The evaluation of the control reproduction number ${\mathcal{R}}_c,$ is done using the concept of the next generation matrix approach as iterated in Asamoah et al.[5]. The control reproduction number, ${\mathcal{R}}_c,$ is defined as the number of secondary infections one infected person produces on average throughout its infectious period in the presence of mitigation measures.
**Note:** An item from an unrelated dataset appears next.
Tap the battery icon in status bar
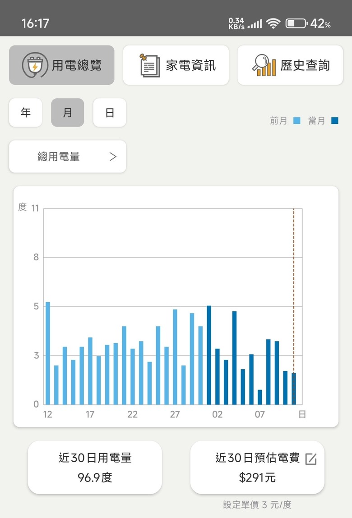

Thus, we let $G=F{V}^{-1}$ be the next generation matrix which consists of ${\mathcal{F}}_i\left(x\right),$ $v_i^{+}\left(x\right)$ and $v_i^{-}\left(x\right),$ $i=1,2,...,n\in \mathbb{N}$; where $\mathcal{F}\left(x\right)$ is the rate at which a new infection occurs in compartment $i$. Also, $v_i^{+}$ and $v_i^{-}$ are the rate of immigration into compartment $i$ and the rate at which new individuals are transferred from compartment $i$ respectively [5]. Therefore $F$ and $V$ are defined

$$F=\left[\frac{\partial {\mathcal{F}}_i\left(x_0\right)}{\partial x_i}\right]\text{and}V=\left[\frac{\partial {\mathcal{V}}_i\left(x_0\right)}{\partial x_i\left(x_0\right)}\right],$$

where ${\mathcal{V}}_i\left(x\right)=v_i^{-}\left(x\right)-v_i^{+}\left(x\right)$. Now, from Eq. (1), the matrix of $\mathcal{F}\left(x\right)$ and $\mathcal{V}\left(x\right),$ is given as

$$\begin{array}{cc}\hfill {\mathcal{F}}_i\left(x\right)& =\left[\begin{array}{c}{\displaystyle \frac{\beta ({\eta }_{0}E+{\eta }_{1}A+I_s+{\eta }_{2}H)S+(1-{\beta }_1)\beta ({\eta }_{0}E+{\eta }_{1}A+I_s+{\eta }_{2}H)S_P}{N-D-Q}}\\ 0\\ 0\\ 0\end{array}\right],\hfill \\ \hfill {\mathcal{V}}_i\left(x\right)& =\left[\begin{array}{c}(1-f)\rho E+f\gamma E\\ -(1-f)\rho E+\tau A+\sigma A+\varphi A\\ -f\gamma E-\sigma A+(\delta +d)I_s\\ -\delta I_s+rH+\kappa H\end{array}\right].\hfill \end{array}$$

Computation of ${\mathcal{F}}_i\left(x\right)$ and ${\mathcal{V}}_i\left(x\right)$ evaluated at the disease-free equilibrium:

$$(S,E,A,Q,I_s,H,R,R{,}^{A}D{S}_p)=(S^{*},0,0,0,0,0,0,0,0,\frac{\alpha }{\omega }N\left(0\right)),$$

is given as

$$\begin{array}{cc}\hfill F& =\left(\begin{array}{cccc}(\beta {\eta }_0\frac{S^{*}}{N^{*}}+(1-{\beta }_1)\beta {\eta }_0\frac{S_p^{*}}{N^{*}})& (\beta {\eta }_1\frac{S^{*}}{N^{*}}+(1-{\beta }_1)\beta {\eta }_1\frac{S_p^{*}}{N^{*}})& (\beta \frac{S^{*}}{N^{*}}+(1-{\beta }_1)\beta \frac{S_p^{*}}{N^{*}})& (\beta {\eta }_2\frac{S^{*}}{N^{*}}+(1-{\beta }_1)\beta {\eta }_2\frac{S_p^{*}}{N^{*}})\\ 0& 0& 0& 0\\ 0& 0& 0& 0\\ 0& 0& 0& 0\end{array}\right),\hfill \\ \hfill V& =\left(\begin{array}{cccc}\left(\right(1-f)\rho +f\gamma )& 0& 0& 0\\ -(1-f)\rho & (\tau +\sigma +\varphi )& 0& 0\\ -f\gamma & -\sigma & \delta +d& 0\\ 0& 0& -\delta & (r+\kappa )\end{array}\right).\hfill \end{array}$$

Note that, if there are no infectious persons in the population, then $\alpha$ is zero, otherwise, $\alpha$ is a positive constant. Hence, the calculated control (effective) reproduction ${\mathcal{R}}_c$ given in Eqs. (2) and (3) are obtained from

$${\mathcal{R}}_c={\rho }_1\left(F{V}^{-1}\right),$$

where ${\rho }_1$ is the spectral radius of matrix $F{V}^{-1}$.